[THE REQUEST]:
Recast the part of the records that opens with the line containing "Spare Parts (386, 2339)" and closes with the line containing "収納リフォーム (15, 2397)" as a JSON list of strings, one string per line, leaving out blank lines.

[DATASET ENTRIES]:
# # # #

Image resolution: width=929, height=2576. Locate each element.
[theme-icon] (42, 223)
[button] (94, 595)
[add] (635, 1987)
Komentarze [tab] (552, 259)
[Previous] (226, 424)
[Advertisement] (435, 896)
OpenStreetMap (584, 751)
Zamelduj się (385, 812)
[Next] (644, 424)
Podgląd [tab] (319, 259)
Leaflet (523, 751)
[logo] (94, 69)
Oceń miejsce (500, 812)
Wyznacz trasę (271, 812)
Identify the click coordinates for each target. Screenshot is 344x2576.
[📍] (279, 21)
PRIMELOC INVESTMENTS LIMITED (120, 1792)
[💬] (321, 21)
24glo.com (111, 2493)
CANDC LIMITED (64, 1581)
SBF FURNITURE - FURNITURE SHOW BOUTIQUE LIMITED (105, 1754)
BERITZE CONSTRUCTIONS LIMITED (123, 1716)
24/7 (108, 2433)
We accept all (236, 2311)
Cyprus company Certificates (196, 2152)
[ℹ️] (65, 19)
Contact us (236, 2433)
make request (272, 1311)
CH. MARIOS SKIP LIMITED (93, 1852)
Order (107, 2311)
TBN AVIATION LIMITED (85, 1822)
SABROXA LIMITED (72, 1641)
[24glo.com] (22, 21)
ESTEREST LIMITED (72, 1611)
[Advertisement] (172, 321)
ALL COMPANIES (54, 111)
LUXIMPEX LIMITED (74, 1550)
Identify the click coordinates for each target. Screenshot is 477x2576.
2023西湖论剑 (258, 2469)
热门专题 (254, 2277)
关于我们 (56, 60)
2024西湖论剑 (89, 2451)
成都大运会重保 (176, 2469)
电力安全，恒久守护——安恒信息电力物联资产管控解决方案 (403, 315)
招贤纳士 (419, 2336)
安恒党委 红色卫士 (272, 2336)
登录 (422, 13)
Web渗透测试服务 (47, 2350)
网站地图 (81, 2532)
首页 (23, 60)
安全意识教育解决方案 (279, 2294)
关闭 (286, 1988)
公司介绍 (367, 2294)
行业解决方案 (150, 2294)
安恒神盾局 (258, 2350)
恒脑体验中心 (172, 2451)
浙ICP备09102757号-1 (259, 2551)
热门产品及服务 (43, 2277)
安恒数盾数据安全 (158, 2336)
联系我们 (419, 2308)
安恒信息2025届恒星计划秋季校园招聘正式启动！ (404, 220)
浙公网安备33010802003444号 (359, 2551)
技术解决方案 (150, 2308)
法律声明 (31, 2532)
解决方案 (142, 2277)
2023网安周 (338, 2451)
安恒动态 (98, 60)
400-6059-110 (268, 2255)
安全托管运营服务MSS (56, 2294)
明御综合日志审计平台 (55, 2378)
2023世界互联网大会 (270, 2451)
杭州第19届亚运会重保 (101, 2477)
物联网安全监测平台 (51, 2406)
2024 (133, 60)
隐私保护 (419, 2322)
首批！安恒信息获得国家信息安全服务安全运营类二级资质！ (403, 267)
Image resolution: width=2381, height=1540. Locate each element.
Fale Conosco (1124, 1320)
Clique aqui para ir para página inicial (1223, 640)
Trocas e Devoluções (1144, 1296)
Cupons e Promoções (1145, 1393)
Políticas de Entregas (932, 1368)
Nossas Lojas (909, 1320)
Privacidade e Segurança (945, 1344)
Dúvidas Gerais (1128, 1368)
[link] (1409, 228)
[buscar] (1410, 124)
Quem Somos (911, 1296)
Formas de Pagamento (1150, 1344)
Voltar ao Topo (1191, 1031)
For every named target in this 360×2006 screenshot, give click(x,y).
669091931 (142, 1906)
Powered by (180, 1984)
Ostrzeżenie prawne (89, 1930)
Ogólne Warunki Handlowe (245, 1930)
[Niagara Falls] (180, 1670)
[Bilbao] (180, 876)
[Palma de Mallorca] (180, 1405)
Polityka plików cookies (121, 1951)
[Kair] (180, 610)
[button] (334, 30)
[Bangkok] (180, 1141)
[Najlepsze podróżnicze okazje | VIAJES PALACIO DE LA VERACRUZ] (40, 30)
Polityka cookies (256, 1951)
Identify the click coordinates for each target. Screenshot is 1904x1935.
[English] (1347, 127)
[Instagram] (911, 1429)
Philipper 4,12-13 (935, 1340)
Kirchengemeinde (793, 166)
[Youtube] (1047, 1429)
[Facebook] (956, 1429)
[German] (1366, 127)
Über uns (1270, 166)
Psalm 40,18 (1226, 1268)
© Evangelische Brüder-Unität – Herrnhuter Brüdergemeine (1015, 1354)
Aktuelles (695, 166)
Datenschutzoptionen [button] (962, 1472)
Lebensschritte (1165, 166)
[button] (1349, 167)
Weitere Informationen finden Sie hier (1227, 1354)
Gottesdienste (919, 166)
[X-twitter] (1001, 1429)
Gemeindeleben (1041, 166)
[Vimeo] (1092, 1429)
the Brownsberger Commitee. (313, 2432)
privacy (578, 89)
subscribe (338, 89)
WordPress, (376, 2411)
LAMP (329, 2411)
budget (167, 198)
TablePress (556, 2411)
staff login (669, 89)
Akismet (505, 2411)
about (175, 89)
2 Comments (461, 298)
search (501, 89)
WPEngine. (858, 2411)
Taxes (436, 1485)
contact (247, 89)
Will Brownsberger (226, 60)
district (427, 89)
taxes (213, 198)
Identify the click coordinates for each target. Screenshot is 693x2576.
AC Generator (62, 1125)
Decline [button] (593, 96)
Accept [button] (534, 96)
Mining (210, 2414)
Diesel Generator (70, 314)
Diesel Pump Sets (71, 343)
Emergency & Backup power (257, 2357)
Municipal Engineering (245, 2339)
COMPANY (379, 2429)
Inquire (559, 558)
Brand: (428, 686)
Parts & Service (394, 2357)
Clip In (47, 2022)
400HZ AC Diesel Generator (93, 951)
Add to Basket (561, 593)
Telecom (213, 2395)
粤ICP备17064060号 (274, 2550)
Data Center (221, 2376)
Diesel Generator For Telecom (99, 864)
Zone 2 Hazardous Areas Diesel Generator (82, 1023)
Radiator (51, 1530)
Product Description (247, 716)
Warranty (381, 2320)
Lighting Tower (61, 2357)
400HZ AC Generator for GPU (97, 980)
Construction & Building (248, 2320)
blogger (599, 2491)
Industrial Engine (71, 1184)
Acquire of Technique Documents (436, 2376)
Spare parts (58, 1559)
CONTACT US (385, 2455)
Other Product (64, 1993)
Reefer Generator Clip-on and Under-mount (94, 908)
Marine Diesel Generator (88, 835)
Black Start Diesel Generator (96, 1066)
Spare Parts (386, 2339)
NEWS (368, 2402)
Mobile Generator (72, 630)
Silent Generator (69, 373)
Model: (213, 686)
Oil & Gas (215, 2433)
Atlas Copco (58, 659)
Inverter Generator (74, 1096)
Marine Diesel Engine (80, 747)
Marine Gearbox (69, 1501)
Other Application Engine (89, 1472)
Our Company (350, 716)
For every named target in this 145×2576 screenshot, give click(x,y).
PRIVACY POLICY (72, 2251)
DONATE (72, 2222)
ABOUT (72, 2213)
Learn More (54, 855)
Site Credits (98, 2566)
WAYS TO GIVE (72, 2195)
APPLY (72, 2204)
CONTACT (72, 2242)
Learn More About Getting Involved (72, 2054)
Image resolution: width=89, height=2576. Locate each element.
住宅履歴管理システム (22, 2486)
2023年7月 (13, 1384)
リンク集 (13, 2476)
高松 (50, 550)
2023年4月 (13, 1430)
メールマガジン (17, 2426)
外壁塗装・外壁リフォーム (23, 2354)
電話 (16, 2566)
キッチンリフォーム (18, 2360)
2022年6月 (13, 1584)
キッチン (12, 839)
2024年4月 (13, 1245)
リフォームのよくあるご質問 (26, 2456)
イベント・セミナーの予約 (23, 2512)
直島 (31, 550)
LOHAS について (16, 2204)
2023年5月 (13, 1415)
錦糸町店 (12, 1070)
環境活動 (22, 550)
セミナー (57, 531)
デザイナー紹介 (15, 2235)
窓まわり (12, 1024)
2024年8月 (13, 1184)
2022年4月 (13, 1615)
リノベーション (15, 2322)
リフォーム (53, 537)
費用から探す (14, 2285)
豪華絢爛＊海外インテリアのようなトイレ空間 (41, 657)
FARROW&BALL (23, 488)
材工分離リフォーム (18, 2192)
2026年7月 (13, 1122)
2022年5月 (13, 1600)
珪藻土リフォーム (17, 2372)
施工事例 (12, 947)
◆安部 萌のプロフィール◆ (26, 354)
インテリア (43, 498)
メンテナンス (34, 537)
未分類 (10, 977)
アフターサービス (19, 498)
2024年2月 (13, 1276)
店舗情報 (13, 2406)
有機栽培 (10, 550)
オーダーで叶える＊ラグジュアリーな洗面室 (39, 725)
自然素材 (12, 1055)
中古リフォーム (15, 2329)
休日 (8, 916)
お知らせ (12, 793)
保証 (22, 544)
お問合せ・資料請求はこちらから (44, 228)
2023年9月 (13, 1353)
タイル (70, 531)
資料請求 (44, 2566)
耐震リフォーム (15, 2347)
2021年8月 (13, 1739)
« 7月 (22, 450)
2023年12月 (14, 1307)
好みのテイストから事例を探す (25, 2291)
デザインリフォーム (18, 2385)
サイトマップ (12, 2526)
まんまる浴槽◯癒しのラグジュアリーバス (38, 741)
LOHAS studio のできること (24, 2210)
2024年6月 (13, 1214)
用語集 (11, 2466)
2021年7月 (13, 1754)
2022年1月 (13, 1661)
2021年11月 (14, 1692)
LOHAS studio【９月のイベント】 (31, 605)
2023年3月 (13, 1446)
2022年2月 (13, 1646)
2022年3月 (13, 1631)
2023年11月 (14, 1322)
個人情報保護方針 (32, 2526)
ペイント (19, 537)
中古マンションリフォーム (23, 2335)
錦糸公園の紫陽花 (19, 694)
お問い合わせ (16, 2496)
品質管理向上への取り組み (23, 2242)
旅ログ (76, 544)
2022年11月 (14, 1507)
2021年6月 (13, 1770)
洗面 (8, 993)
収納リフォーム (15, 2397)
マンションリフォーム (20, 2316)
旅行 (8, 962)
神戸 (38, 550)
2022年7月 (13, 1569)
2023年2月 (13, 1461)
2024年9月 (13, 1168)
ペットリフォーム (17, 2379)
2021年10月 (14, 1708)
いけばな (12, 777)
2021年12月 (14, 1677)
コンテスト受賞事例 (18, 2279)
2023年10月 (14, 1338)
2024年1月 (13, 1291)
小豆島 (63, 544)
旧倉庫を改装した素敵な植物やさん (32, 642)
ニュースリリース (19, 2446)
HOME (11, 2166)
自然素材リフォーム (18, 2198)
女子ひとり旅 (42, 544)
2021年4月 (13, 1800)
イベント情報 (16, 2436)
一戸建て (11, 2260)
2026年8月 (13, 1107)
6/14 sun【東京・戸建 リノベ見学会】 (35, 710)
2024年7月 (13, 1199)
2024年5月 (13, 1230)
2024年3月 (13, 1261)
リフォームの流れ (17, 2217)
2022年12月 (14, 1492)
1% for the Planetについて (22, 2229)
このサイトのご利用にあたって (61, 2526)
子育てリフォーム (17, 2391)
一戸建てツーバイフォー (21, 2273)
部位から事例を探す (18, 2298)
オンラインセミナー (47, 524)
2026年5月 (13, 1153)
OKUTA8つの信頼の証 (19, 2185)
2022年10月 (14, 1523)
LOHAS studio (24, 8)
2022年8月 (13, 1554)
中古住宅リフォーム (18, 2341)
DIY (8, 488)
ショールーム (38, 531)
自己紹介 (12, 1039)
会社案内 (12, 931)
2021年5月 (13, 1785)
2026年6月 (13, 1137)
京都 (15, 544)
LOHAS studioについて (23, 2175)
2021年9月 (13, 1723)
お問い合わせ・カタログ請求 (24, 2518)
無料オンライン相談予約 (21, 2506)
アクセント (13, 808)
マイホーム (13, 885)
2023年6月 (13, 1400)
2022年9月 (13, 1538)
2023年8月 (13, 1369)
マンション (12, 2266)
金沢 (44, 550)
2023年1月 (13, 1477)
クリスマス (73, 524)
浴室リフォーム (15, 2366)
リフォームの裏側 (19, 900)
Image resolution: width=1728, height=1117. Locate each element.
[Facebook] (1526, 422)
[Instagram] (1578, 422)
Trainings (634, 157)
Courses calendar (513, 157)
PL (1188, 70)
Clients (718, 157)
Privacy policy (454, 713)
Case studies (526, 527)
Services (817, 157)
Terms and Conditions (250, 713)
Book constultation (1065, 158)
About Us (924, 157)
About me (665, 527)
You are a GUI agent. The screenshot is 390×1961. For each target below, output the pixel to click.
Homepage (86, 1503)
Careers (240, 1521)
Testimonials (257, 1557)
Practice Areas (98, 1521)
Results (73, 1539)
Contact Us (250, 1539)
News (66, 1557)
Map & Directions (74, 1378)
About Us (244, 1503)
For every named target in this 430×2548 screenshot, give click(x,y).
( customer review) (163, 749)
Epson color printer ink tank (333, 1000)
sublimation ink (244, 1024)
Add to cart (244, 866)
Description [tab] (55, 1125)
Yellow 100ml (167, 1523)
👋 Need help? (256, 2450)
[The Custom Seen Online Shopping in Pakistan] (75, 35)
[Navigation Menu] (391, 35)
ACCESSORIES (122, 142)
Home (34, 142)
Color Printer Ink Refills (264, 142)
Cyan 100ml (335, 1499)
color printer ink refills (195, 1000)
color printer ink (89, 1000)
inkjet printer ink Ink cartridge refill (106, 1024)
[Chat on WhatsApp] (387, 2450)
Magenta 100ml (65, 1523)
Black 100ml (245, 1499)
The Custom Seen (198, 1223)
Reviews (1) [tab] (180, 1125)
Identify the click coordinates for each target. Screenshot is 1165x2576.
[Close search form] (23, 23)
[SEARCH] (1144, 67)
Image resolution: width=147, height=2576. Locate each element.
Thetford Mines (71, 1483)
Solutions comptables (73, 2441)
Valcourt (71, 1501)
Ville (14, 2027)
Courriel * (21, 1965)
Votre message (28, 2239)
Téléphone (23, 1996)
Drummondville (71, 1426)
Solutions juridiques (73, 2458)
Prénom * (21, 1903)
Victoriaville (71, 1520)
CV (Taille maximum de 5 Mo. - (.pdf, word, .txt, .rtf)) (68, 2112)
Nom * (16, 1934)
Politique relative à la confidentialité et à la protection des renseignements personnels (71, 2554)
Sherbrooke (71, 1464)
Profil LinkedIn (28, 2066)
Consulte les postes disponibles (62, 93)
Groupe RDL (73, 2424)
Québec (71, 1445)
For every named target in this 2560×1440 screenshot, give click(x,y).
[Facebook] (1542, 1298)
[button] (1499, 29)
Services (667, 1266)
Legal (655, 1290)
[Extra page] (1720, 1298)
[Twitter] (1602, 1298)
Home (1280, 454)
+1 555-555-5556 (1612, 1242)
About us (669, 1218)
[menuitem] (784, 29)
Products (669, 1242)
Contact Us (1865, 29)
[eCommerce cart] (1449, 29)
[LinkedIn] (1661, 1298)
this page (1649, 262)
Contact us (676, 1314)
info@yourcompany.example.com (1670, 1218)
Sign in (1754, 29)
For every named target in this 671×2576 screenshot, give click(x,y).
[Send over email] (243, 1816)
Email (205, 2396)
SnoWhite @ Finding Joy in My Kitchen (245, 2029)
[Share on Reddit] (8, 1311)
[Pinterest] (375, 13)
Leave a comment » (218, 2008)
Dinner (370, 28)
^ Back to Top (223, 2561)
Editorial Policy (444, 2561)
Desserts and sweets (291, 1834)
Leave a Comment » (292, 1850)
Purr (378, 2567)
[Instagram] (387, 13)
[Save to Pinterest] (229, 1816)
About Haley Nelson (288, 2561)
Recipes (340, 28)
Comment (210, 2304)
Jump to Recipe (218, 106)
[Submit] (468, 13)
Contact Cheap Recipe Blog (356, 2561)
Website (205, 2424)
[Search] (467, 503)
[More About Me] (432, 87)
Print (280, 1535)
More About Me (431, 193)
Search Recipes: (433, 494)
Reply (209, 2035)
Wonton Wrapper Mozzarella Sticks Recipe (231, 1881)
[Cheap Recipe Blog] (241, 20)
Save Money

# # # #

[EXERCISE ANSWER]:
[
  "Spare Parts (386, 2339)",
  "NEWS (368, 2402)",
  "Mobile Generator (72, 630)",
  "Silent Generator (69, 373)",
  "Model: (213, 686)",
  "Oil & Gas (215, 2433)",
  "Atlas Copco (58, 659)",
  "Inverter Generator (74, 1096)",
  "Marine Diesel Engine (80, 747)",
  "Marine Gearbox (69, 1501)",
  "Other Application Engine (89, 1472)",
  "Our Company (350, 716)",
  "For every named target in this 145×2576 screenshot, give click(x,y).",
  "PRIVACY POLICY (72, 2251)",
  "DONATE (72, 2222)",
  "ABOUT (72, 2213)",
  "Learn More (54, 855)",
  "Site Credits (98, 2566)",
  "WAYS TO GIVE (72, 2195)",
  "APPLY (72, 2204)",
  "CONTACT (72, 2242)",
  "Learn More About Getting Involved (72, 2054)",
  "Image resolution: width=89, height=2576. Locate each element.",
  "住宅履歴管理システム (22, 2486)",
  "2023年7月 (13, 1384)",
  "リンク集 (13, 2476)",
  "高松 (50, 550)",
  "2023年4月 (13, 1430)",
  "メールマガジン (17, 2426)",
  "外壁塗装・外壁リフォーム (23, 2354)",
  "電話 (16, 2566)",
  "キッチンリフォーム (18, 2360)",
  "2022年6月 (13, 1584)",
  "キッチン (12, 839)",
  "2024年4月 (13, 1245)",
  "リフォームのよくあるご質問 (26, 2456)",
  "イベント・セミナーの予約 (23, 2512)",
  "直島 (31, 550)",
  "LOHAS について (16, 2204)",
  "2023年5月 (13, 1415)",
  "錦糸町店 (12, 1070)",
  "環境活動 (22, 550)",
  "セミナー (57, 531)",
  "デザイナー紹介 (15, 2235)",
  "窓まわり (12, 1024)",
  "2024年8月 (13, 1184)",
  "2022年4月 (13, 1615)",
  "リノベーション (15, 2322)",
  "リフォーム (53, 537)",
  "費用から探す (14, 2285)",
  "豪華絢爛＊海外インテリアのようなトイレ空間 (41, 657)",
  "FARROW&BALL (23, 488)",
  "材工分離リフォーム (18, 2192)",
  "2026年7月 (13, 1122)",
  "2022年5月 (13, 1600)",
  "珪藻土リフォーム (17, 2372)",
  "施工事例 (12, 947)",
  "◆安部 萌のプロフィール◆ (26, 354)",
  "インテリア (43, 498)",
  "メンテナンス (34, 537)",
  "未分類 (10, 977)",
  "アフターサービス (19, 498)",
  "2024年2月 (13, 1276)",
  "店舗情報 (13, 2406)",
  "有機栽培 (10, 550)",
  "オーダーで叶える＊ラグジュアリーな洗面室 (39, 725)",
  "自然素材 (12, 1055)",
  "中古リフォーム (15, 2329)",
  "休日 (8, 916)",
  "お知らせ (12, 793)",
  "保証 (22, 544)",
  "お問合せ・資料請求はこちらから (44, 228)",
  "2023年9月 (13, 1353)",
  "タイル (70, 531)",
  "資料請求 (44, 2566)",
  "耐震リフォーム (15, 2347)",
  "2021年8月 (13, 1739)",
  "« 7月 (22, 450)",
  "2023年12月 (14, 1307)",
  "好みのテイストから事例を探す (25, 2291)",
  "デザインリフォーム (18, 2385)",
  "サイトマップ (12, 2526)",
  "まんまる浴槽◯癒しのラグジュアリーバス (38, 741)",
  "LOHAS studio のできること (24, 2210)",
  "2024年6月 (13, 1214)",
  "用語集 (11, 2466)",
  "2021年7月 (13, 1754)",
  "2022年1月 (13, 1661)",
  "2021年11月 (14, 1692)",
  "LOHAS studio【９月のイベント】 (31, 605)",
  "2023年3月 (13, 1446)",
  "2022年2月 (13, 1646)",
  "2022年3月 (13, 1631)",
  "2023年11月 (14, 1322)",
  "個人情報保護方針 (32, 2526)",
  "ペイント (19, 537)",
  "中古マンションリフォーム (23, 2335)",
  "錦糸公園の紫陽花 (19, 694)",
  "お問い合わせ (16, 2496)",
  "品質管理向上への取り組み (23, 2242)",
  "旅ログ (76, 544)",
  "2022年11月 (14, 1507)",
  "2021年6月 (13, 1770)",
  "洗面 (8, 993)",
  "収納リフォーム (15, 2397)"
]